In 2013 Austin told the BBC's South Today: "I started wanting to make work around my wheelchair, but what I found was that everyone always interpreted it as if I was trying to say something negative about limitation fear. But for me it's always been about freedom, it's transformed my life." Austin has a patent covering her underwater wheelchair which was granted on 21 August 2013.

=== Exhibitions ===
Exhibitions of Austin's work have been featured at Faith House at Holton Lee, University of Plymouth, Empire Gallery, London, Tate Modern, London and through on the BBC Big Screens and site-specific work in Plymouth City Centre. Her "Creating the Spectacle" 360 Degrees immersive video is viewed inside a tented structure so that viewers can be immersed in and surrounded by the images.

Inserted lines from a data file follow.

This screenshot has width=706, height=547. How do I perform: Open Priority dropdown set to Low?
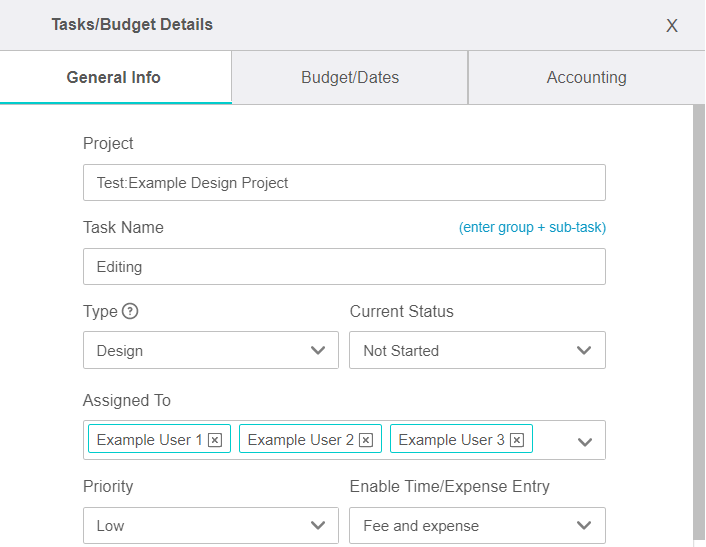point(210,526)
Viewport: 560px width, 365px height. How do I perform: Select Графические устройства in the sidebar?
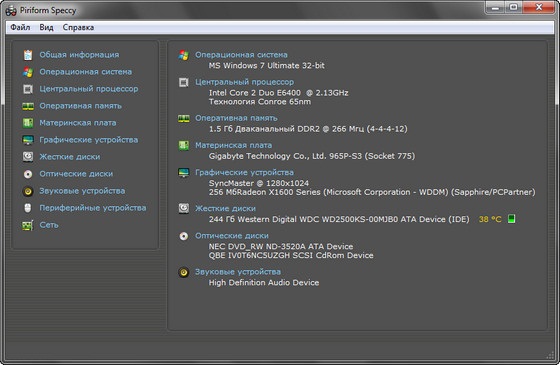click(x=89, y=140)
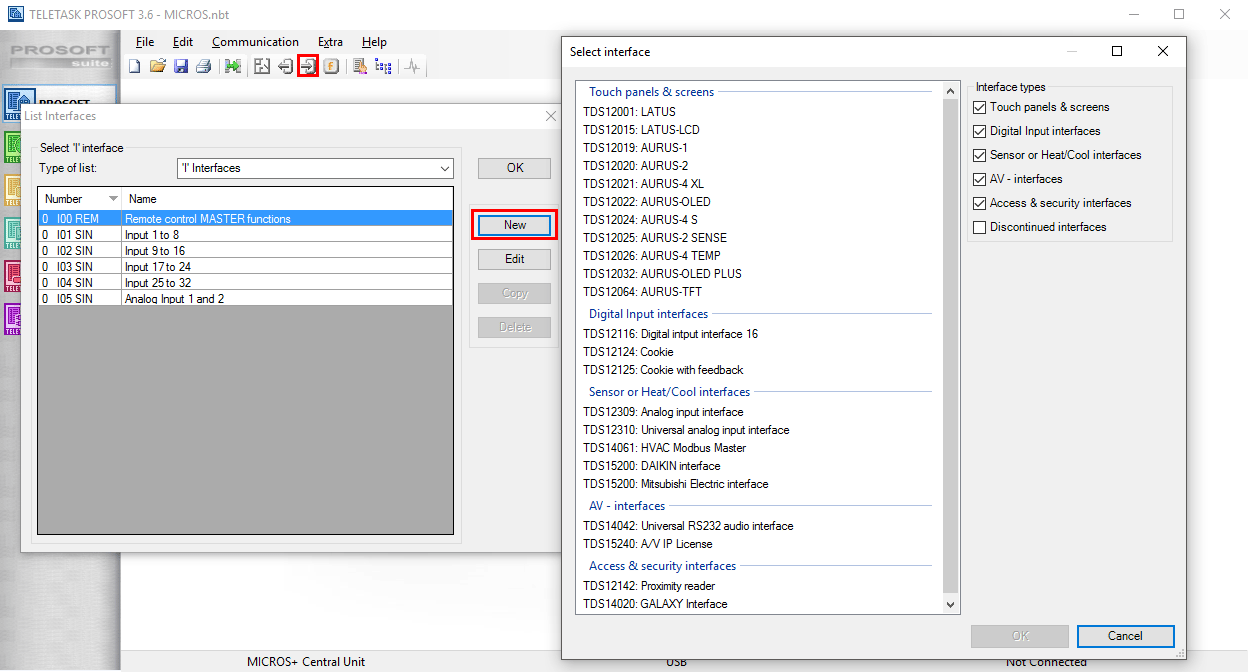Open the Extra menu
1248x672 pixels.
click(330, 42)
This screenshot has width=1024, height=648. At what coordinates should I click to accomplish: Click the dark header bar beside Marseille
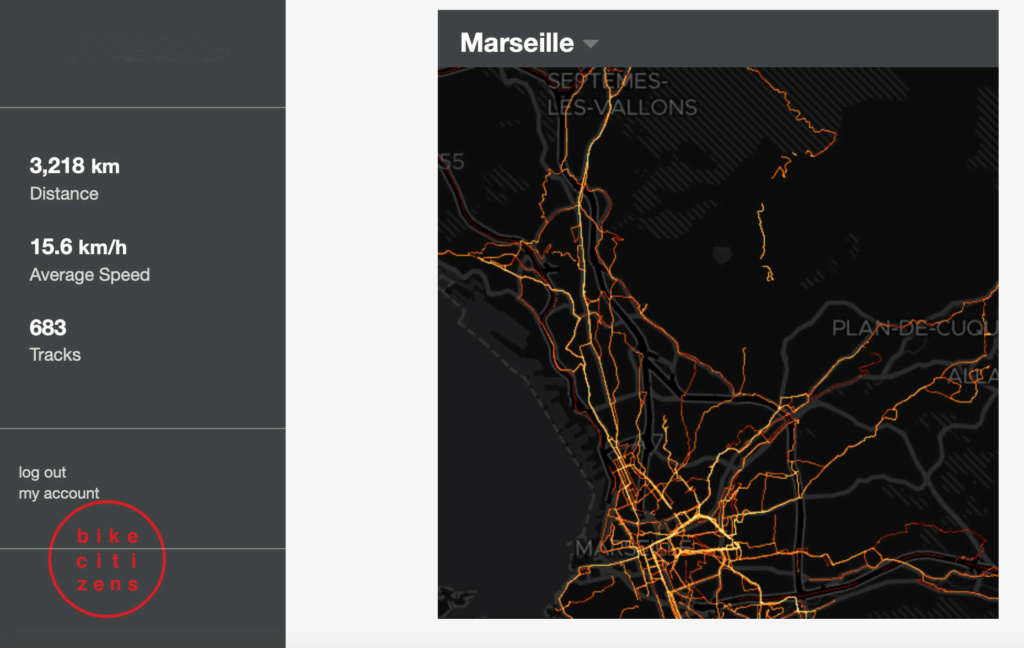click(x=797, y=39)
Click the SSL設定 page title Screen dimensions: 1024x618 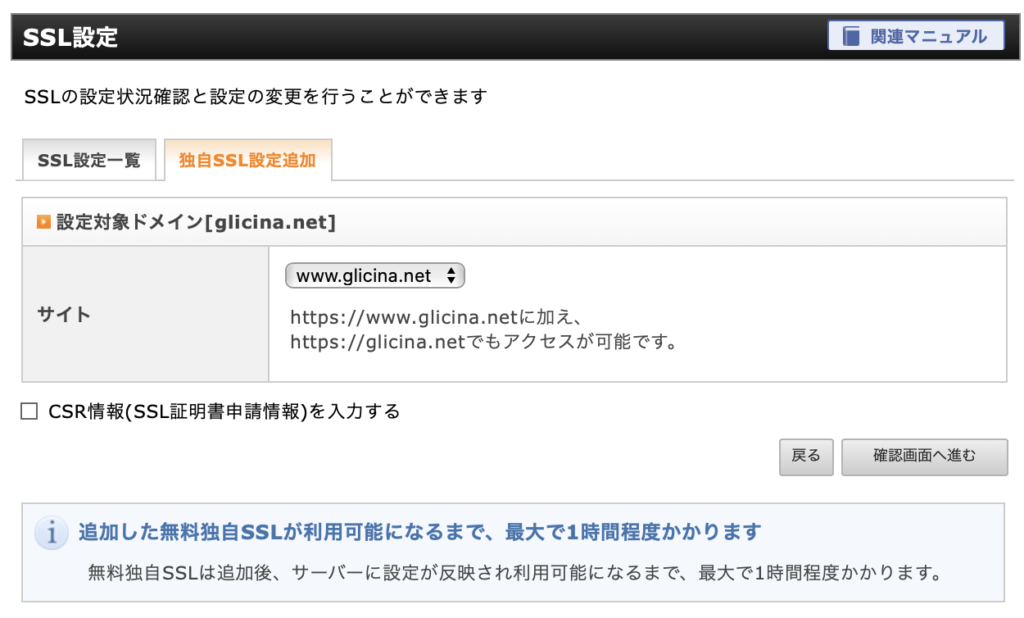[71, 37]
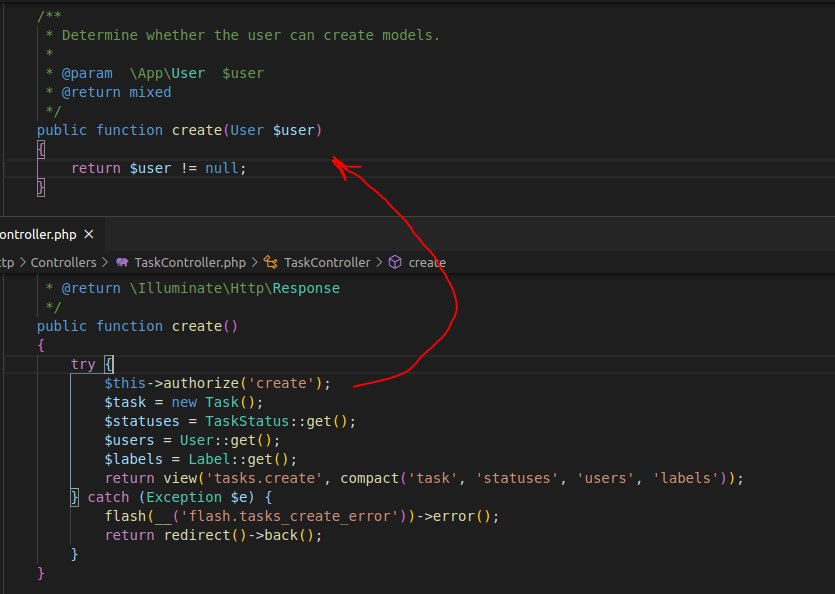Screen dimensions: 835x594
Task: Open the Controllers breadcrumb folder
Action: pos(63,263)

===Talks and presentations===
In December 2012 Austin was filmed for TED's TEDxWomen conference delivering a talk entitled 'Deep sea diving ... in a wheelchair', which as of March 2016 has had more than 1.8 million views. Also in 2012, Austin was commissioned by the 2012 Olympics to create a multimedia presentation as part of the Cultural Olympiad. In December 2013 she was invited to speak at NASA's Lyndon B. Johnson Space Center, on the Houston Safety & Mission Assurance Technical Speaker Forum. Austin was invited in her role as a speaker on the importance of diversity. The talk was not open to the public but was broadcast online by NASA. Austin delivered a talk on her underwater wheelchair work for the annual TedMed conference 2013.

== List of major works ==
- "360 Degrees – A New Angle on Access" (2015-ongoing). This project uses 360 degree technology to create digital artworks.
- "Flying Free" (ongoing). A digital artwork co-commissioned by Unlimited and The Space which features footage of Austin and her wheelchair taking to the skies in a Flexwing Microlite vehicle.
- "Creating the Spectacle!" (2012). A series of live art and filmed performances of Austin's underwater wheelchair commissioned by Unlimited for the 2012 Cultural Olympiad.
- "Freewheeling, Present and Absent" (2009). A trail painted throughout the Plymouth city centre by Austin using her wheelchair. Austin said of the work "By exploring the subjective narratives created by my use of the wheelchair and the traces it leaves, I hope to reconfigure the preconceptions of the viewer and lead to a revaluing of the wheelchair".